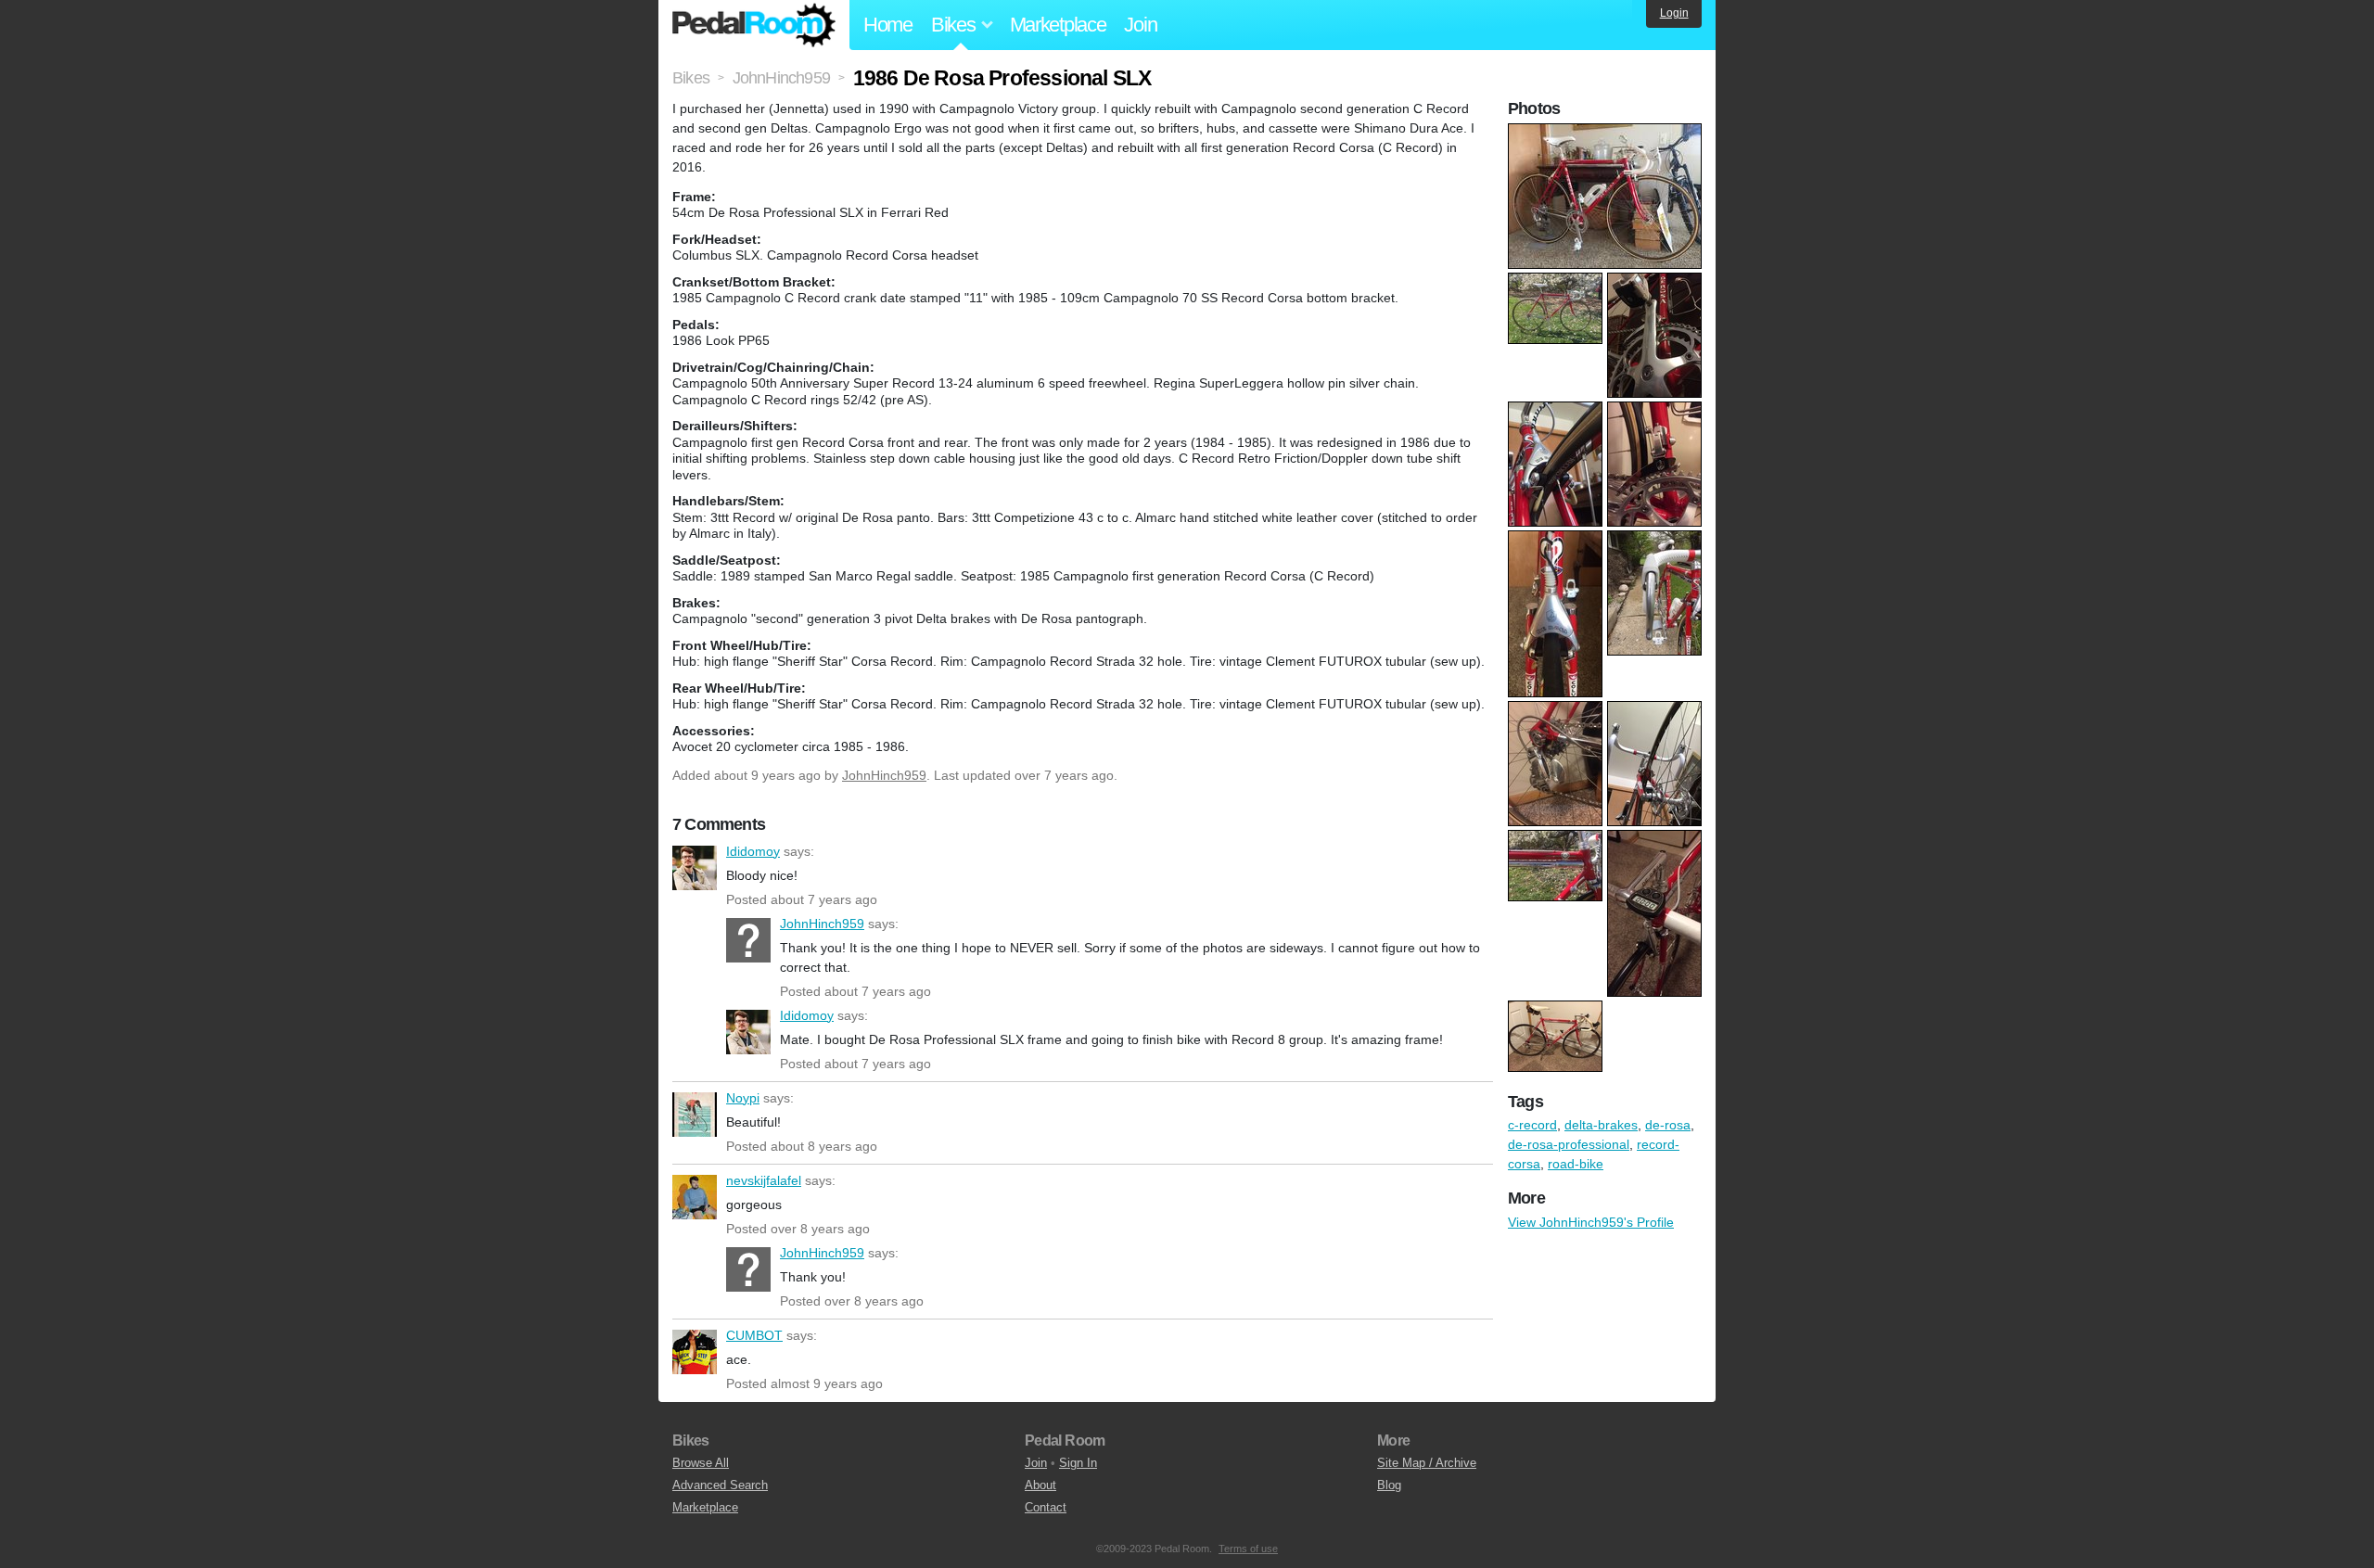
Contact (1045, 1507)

==

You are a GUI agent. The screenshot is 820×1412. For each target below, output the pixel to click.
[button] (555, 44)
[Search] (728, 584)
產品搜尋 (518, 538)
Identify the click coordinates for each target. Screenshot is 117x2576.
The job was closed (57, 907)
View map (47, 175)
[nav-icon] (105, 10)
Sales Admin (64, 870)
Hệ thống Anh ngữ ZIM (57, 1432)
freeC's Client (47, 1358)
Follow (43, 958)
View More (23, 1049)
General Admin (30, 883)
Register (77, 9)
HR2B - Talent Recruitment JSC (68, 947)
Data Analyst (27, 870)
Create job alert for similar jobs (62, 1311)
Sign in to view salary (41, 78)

* * *

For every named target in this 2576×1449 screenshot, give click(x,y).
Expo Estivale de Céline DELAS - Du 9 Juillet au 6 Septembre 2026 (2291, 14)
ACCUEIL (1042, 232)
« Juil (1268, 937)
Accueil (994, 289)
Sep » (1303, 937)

* [Activity] Every line containing the word "click" must be copied from the material above.

* [Output for this task]
You are a GUI agent. The screenshot is 820×1412. For each target below, output the pixel to click.
Identify the click coordinates for each target. Screenshot is 117x2576.
For every named target in this 2576×1449 screenshot, give click(x,y).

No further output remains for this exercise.